Leanstral enters this space from Mistral, with an open-source model and an explicit framing of “trustworthy coding” alongside formal proof engineering. The distinction matters. Systems like AlphaProof target autonomous proof search over mathematical statements. A tool aimed at “coding” implies integration into the development workflow: writing specifications alongside implementations, suggesting proofs for functions as they are written, and navigating Mathlib4 to find relevant lemmas the developer would not have known to look for.
The Premise Selection Problem
One aspect of AI-assisted formal verification that receives less attention than tactic generation is premise selection. When a proof requires applying an existing theorem from Mathlib4, the system must identify which of 200,000 theorems is relevant to the current proof goal. This is a retrieval problem over a very large, highly structured knowledge base.
In the LeanCopilot system, premise selection uses an embedding model to find theorems whose statements are semantically similar to the current goal. The retrieved theorems are fed into the tactic generator as additional context. The improvement over naive tactic generation is substantial, because many proofs that appear difficult become straightforward once the right lemma is identified. Knowing that List.length_append exists and applies to the current goal is the entire proof of a statement about list lengths.

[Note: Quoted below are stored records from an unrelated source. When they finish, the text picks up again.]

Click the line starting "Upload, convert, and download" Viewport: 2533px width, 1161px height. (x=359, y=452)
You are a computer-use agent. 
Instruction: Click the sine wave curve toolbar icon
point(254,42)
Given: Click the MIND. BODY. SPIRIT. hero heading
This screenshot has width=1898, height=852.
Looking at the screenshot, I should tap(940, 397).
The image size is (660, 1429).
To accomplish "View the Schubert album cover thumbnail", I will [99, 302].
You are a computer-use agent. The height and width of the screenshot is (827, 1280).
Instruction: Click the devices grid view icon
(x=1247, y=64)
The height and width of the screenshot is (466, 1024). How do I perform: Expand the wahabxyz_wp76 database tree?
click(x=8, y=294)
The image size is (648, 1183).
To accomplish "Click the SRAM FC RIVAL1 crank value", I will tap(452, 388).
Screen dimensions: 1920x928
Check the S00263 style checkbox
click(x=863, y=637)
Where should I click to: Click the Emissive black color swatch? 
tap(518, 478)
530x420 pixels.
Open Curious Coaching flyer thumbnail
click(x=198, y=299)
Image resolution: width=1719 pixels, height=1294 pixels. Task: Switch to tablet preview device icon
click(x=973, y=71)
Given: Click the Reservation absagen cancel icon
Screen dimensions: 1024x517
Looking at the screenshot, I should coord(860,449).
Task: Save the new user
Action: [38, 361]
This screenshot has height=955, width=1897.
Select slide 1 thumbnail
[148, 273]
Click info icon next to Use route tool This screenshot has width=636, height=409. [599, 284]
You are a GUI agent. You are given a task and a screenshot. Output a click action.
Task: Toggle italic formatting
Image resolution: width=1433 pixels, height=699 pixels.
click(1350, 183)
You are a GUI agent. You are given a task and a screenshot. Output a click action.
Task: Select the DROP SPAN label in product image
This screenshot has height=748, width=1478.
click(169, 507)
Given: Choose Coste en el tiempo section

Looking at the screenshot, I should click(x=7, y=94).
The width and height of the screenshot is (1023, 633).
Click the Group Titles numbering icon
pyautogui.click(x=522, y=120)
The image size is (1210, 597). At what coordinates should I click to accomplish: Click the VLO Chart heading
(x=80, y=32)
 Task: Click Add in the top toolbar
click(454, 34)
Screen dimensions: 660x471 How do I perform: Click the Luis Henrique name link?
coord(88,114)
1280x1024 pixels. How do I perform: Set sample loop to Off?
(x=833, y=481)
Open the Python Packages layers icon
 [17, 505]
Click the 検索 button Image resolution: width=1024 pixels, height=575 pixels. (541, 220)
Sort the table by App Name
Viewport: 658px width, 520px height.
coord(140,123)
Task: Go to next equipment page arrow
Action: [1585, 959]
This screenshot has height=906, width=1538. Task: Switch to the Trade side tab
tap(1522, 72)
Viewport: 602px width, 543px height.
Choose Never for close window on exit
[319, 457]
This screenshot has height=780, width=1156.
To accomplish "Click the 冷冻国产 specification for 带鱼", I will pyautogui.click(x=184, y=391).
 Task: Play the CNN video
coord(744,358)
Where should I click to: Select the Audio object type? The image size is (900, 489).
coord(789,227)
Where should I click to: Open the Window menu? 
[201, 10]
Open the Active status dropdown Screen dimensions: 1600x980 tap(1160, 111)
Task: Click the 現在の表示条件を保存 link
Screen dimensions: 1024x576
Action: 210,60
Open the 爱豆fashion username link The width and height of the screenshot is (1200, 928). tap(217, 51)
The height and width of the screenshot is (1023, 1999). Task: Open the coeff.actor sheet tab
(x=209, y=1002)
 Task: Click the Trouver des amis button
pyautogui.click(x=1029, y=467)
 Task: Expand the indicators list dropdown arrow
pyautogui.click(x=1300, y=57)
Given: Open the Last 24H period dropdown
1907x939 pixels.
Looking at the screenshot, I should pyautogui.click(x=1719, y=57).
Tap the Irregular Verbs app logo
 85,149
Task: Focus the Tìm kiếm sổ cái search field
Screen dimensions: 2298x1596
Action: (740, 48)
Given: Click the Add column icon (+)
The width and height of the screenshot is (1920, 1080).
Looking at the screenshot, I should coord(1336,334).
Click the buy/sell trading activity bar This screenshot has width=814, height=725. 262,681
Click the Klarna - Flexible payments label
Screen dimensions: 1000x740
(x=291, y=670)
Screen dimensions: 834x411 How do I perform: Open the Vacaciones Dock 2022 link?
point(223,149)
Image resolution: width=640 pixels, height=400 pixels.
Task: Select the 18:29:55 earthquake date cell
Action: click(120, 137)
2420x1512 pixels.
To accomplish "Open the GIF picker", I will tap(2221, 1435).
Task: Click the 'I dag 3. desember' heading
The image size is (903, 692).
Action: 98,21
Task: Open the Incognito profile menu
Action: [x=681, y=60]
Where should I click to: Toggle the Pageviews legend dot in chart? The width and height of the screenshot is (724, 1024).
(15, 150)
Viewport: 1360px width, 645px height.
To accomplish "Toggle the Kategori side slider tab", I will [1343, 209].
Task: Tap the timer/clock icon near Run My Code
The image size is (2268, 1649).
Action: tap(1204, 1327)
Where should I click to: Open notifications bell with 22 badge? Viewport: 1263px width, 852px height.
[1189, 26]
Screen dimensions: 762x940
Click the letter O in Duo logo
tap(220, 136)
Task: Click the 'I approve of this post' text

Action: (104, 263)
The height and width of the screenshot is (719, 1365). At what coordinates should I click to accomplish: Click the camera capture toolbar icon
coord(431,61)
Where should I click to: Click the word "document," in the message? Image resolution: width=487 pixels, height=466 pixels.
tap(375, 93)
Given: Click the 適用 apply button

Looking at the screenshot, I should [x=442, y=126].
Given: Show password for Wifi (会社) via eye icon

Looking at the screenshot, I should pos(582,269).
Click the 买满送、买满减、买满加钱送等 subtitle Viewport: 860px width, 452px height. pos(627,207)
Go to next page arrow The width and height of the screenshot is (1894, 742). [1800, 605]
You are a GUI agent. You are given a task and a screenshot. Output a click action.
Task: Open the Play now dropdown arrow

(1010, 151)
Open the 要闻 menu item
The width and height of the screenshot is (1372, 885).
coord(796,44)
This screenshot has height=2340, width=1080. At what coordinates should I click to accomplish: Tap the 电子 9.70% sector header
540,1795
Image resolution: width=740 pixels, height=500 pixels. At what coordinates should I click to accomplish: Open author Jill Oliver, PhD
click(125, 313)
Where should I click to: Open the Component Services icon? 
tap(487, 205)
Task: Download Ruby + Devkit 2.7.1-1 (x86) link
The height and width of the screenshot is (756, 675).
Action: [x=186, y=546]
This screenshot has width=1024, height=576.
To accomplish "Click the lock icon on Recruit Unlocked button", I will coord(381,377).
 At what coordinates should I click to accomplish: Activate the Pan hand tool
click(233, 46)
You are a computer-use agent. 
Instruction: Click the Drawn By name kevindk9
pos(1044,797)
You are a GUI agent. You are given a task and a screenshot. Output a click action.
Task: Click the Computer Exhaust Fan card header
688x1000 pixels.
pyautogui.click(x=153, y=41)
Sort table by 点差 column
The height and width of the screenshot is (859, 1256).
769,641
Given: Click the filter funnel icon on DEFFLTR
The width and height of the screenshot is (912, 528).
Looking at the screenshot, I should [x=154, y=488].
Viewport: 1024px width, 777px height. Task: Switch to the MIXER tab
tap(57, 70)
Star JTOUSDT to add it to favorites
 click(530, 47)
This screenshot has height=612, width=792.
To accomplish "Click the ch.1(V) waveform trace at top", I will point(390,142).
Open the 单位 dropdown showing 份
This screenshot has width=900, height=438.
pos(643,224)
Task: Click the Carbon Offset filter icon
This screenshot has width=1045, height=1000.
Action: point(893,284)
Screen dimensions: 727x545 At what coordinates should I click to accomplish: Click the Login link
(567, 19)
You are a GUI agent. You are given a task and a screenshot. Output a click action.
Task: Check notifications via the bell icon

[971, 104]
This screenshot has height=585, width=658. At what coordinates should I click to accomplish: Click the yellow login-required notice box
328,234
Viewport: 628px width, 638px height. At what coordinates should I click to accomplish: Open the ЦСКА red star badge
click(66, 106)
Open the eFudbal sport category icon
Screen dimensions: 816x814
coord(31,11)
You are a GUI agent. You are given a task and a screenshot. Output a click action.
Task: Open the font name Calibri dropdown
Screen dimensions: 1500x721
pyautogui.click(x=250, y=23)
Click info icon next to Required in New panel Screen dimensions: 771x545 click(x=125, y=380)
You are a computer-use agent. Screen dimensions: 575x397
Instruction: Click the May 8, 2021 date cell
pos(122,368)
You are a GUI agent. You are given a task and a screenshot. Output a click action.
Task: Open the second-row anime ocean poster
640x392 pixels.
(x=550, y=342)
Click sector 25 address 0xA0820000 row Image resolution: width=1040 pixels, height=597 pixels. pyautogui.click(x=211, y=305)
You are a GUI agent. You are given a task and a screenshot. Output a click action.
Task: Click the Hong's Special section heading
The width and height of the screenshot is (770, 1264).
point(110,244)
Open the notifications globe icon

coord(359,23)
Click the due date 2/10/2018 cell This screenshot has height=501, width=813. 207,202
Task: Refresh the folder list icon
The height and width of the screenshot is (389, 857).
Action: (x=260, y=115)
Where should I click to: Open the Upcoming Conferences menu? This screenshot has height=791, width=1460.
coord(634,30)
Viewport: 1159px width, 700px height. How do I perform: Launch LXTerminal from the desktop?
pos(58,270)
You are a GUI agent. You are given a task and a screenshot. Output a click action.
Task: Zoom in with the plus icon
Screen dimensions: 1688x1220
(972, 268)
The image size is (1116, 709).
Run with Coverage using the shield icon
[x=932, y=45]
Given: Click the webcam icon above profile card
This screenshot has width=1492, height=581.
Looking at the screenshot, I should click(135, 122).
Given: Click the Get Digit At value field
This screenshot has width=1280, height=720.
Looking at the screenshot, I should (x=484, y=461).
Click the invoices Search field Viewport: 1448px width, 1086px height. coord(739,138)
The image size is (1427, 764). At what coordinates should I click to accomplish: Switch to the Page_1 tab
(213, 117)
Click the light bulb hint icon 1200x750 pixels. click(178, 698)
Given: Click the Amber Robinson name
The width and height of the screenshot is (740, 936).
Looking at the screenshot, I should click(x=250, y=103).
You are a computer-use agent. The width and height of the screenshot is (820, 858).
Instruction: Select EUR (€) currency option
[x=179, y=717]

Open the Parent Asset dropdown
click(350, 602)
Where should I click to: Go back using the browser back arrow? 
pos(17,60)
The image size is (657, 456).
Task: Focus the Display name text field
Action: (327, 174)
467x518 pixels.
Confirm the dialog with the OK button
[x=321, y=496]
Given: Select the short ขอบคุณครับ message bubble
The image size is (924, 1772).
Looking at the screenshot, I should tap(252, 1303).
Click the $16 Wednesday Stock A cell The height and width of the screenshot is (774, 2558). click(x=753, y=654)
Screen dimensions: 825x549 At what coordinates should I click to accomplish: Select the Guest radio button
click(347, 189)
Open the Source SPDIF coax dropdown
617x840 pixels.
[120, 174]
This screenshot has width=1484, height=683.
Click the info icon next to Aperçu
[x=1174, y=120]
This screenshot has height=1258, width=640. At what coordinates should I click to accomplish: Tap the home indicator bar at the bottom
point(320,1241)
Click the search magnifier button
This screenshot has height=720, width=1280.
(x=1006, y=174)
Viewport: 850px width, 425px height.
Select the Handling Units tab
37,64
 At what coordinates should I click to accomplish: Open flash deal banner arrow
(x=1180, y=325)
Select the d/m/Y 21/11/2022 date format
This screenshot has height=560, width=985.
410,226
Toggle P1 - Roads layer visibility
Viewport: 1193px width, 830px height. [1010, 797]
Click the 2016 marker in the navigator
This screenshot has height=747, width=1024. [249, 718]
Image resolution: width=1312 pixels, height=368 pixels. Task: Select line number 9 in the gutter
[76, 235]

This is where a model trained by an organization with strong code and mathematics capabilities has an opportunity to make real improvements. The training corpus for a Lean-specific model includes all of Mathlib4, synthetic proof data generated through interaction with the kernel, and any curated proof engineering examples. The quality of premise retrieval is largely a function of how well the model has internalized the structure of mathematical knowledge encoded in Mathlib, which is itself a function of training data quality and the specificity of fine-tuning.
Where the Spectrum Ends
The TypeScript-to-Lean-4 spectrum corresponds to a fundamental tradeoff between expressiveness and the amount of work the programmer must do to satisfy the compiler. TypeScript is permissive and fast to write. Lean 4, without assistance, requires significant proof engineering effort for each function whose correctness you want to establish formally.
What AI agents change is the effort-to-correctness curve. Tactic generation and premise selection handle the mechanical parts of proof search, leaving the developer responsible for the conceptually hard parts: identifying what property is worth proving, writing the specification, and deciding which guarantees justify the overhead.
For security-critical code, cryptographic implementations, financial arithmetic, or parser logic, the cost has always been worth paying for organizations with the expertise. The formally verified C compiler CompCert and the seL4 microkernel demonstrate what formal verification produces at the far end of the spectrum: guarantees that no amount of testing can match.
Leanstral represents a bet that AI tooling shifts the cost calculation enough to make those guarantees accessible to a wider class of software. The kernel does not care how the proof was found. If an AI agent navigates the tactic search and Mathlib4 retrieval efficiently, the guarantee at the end is identical to one a human expert would have produced: the code is correct with respect to the stated specification, and the kernel has checked every step of the argument.